Gamba et al[6] demonstrated satisfactory long-term outcome after application of the Florida sleeve
technique with a mean clinical follow-up of 34 ± 19 months. The Florida sleeve occasionally
has been proposed as a method to treat acute Type A aortic dissection to avoid bleeding
and aortic valve replacement. The Florida Sleeve operation raises interest in the
treatment of Type A aortic dissection for multiple reasons: (1) it accomplishes aortic
valve sparing and annuloplasty; (2) there is no resection of the sinuses of Valsalva;
(3) no coronary artery ostial translocation is required; (4) En bloc resuspension
of the sinotubular junction to the outer graft is accomplished; (5) external protection
of dissected root tissues is achieved without need for reinforcement with Teflon's
strips and/or glue; and (6) the adequate sizing of the sinus graft, ensuring the preservation
of the functional aortic annulus, could prevent further development of valvular regurgitation.
In the setting of a dissected aortic root, bleeding can be prevented by avoiding suturing
through a weakened root wall and avoiding translocation of fragile, dissected coronary,
the coronary ostia especially when dissected could be delicate and cumbersome to reattach.
As suggested by the study of Heo et al,[7] the traditional supra commissural graft replacement could be complicated by progressive
deformation and dilatation of aortic root requiring surgery; reinforcement of the
sinuses of Valsalva, especially with regard to the noncoronary one, choosing an adequate
graft could prevents further complication, such as dilation or dissection.
After ascending replacement for Type A aortic dissection, over 70% of patients show
persistence of the distal false lumen in late follow-up, and further interventions
are frequently needed, either open or endovascular.

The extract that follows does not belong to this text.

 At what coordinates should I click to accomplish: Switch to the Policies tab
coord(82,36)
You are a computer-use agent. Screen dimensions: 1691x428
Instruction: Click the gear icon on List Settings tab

In the study of Inoue et al,[3] unachieved primary entry resection and absence of total-arch replacement are independent
predictors of distal aortic dilatation (≥50 mm) at multivariable analysis.
Our simultaneous use of a frozen elephant trunk (Vascutek Thoraflex hybrid prosthesis)
provides many advantages: (1) it permits replacement of the entire aortic arch and
supraortic vessels; (2) it secures the isthmic zone, and (3) it creates a thoracic
landing zone suitable for subsequent endoprosthesis implantation.[8]
In this case report, two specific techniques were used to treat a Type A acute aortic
dissection, producing a total proximal aortic replacement. Many positive benefits,
including easier and quicker approach in an emergency, derive from the contemporaneous
use of these two surgical procedures.
There are many unsolved questions about this hybrid technique, especially for results
at long-term follow-up, and further studies are needed, but it could be an easier
choice in this peculiar, urgent setting.